When a line of the entries contains the word "value", report that line.

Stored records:
***

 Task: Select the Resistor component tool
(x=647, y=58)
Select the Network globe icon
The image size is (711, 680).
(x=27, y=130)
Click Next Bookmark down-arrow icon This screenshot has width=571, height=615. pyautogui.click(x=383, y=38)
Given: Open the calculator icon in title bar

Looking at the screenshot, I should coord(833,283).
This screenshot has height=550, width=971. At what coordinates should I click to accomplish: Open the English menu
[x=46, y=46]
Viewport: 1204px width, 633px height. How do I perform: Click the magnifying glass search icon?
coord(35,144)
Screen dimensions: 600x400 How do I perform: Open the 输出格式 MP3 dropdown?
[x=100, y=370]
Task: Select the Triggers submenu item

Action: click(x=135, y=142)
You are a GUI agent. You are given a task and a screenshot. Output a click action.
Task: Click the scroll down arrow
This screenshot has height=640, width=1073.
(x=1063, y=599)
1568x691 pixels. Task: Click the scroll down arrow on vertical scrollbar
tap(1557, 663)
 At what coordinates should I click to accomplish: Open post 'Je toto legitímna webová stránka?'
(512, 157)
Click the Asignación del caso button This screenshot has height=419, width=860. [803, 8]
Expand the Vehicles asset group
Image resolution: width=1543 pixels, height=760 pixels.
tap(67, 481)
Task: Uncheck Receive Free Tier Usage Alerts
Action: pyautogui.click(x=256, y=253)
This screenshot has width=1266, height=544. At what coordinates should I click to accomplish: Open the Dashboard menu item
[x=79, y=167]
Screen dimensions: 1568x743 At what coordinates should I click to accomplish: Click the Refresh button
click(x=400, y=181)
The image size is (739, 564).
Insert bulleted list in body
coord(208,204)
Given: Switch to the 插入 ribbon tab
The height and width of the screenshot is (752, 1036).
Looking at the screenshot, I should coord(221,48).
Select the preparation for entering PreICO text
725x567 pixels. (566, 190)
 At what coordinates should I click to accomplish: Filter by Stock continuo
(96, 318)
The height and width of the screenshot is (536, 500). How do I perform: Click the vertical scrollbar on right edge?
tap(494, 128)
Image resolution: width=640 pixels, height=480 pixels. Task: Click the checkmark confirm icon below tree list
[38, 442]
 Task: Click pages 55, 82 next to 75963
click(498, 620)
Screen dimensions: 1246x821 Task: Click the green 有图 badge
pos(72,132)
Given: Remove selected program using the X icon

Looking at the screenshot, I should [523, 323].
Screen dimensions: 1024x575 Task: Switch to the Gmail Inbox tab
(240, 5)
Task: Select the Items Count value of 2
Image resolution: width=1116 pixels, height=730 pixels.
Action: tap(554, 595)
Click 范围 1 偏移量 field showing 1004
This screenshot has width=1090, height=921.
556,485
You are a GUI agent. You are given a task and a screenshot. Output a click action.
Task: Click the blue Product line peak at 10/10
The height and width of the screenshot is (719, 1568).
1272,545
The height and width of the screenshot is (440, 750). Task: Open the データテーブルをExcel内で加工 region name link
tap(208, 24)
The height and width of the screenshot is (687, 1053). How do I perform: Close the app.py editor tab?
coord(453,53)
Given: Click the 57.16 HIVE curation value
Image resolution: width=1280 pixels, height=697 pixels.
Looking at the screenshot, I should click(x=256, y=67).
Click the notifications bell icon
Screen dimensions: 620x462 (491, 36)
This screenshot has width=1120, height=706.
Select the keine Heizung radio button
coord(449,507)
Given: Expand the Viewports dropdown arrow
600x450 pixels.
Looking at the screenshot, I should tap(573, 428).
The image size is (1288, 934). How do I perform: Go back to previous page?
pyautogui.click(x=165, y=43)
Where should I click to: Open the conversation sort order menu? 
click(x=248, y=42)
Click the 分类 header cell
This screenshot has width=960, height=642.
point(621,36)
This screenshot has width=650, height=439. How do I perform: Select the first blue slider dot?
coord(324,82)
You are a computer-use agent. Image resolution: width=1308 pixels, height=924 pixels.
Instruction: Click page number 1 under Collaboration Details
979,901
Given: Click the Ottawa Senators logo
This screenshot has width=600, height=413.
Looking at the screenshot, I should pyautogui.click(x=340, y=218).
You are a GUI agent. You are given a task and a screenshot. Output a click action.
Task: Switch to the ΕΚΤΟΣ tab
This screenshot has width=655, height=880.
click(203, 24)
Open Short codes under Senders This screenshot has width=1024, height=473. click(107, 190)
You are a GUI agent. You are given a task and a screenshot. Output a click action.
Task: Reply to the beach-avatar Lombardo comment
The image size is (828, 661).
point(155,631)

***

## Response to the task
Task: Select the Items Count value of 2
Given: Click the 57.16 HIVE curation value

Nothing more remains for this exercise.